My daughter, 8, is named June. We started calling her Junie before she was born. Shortly after she arrived, my friend Autumn, an elementary school teacher with a master's degree in library sciences, started mailing us "Junie B. Jones" books.
I glanced at the titles skeptically — "Junie B. Jones and the Stupid Smelly Bus," "Junie B. Jones and That Meanie Jim's Birthday" — and placed them high on her bookshelf. I was busy weaving a pillowy cocoon of soft lullabies and smiling sheep and proper grammar for my daughter.
"Stupid?" "Smelly?" "Meanie?" I don't think so. I was hardly alone in my prejudice. The American Library Association includes Park on its most frequently challenged authors list (along with Toni Morrisson and Maurice Sendak).
Mostly, though, I was green and terrified and ignorant. My daughter was a delicate little clay vessel, waiting to be shaped and filled up by ideas and images and words of my choosing. Her tastes would reflect my tastes. Her mannerisms would be shaped by my mannerisms.

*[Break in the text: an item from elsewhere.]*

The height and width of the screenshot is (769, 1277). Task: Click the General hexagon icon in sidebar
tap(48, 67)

Her heroes, literary and otherwise, would mimic my heroes.
A petulant, fictional troublemaker who used "me" when sentences clearly called for "I" would, I thought, sabotage my best efforts. Reading about smelly school buses would prejudice my daughter against the noble endeavor that is public schooling.

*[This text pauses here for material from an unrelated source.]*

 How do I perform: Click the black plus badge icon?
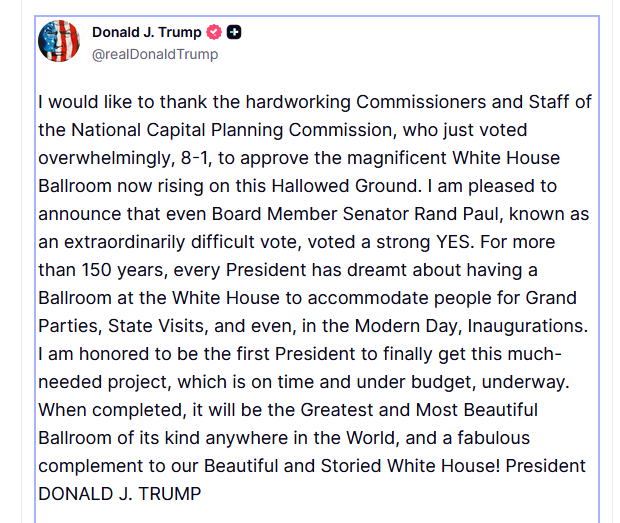click(x=234, y=33)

Parenting was, I thought, an extremely important, uniquely virtuous, complete and total drag.
Thankfully, a thousand small, medium and huge experiences got in the way of that ill-advised parenting style. Baby sitters, other children, commercials, preschool, genetics and a host of other factors influenced my daughter and her world view.
She became hilarious and daring and spirited and, occasionally, impossible, in ways that couldn't necessarily be traced to anything I was or wasn't doing.

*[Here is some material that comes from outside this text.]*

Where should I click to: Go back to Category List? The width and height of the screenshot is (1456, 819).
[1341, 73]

This became crystal clear to me one July morning. June was 3, and I was chaperoning a group of park district campers on a field trip that included a 30-minute school bus ride. The bus wasn't particularly smelly, but it did include a radio and speakers, which were controlled by the 20-something driver.
My visions of leading the group in a rousing rendition of "Wheels on the Bus" faded quickly when the driver fired up Beyonce. The kids — all of them, including June — squealed with delight and sang along, word for word, to "Single Ladies."
Few things shake you out of your parenting stupor like your 3-year-old singing about the wisdom of putting a ring on it. Turns out their camp counselors, also singing along, started most camp mornings with a Beyonce dance party.
I shrugged and joined in. I needed those counselors and that driver and those kids to remind me how much darn fun this parenting thing could be.
I also needed Barbara Park.
We started reading the "Junie B." books shortly after that summer. June was asking for longer stories. She loved them immediately. ("Junie B. Jones Loves Handsome Warren" was her favorite.)
And it's no wonder: Junie B. is messy and troublesome and funny and loud and ill-tempered and vulnerable and loving, just like a real kid.
"I don't have a problem being 6 years old in my head," Park once said in an interview at barnesandnoble.com. "It's almost embarrassing. … It's not a stretch."
Embarrassing, actually, is how far many of us distance ourselves from childhood. Particularly when we're parenting children. Park, whose books sold more than 55 million copies in North America alone, gave me and countless other grown-ups an easy path back.
We, and our kids, are forever indebted.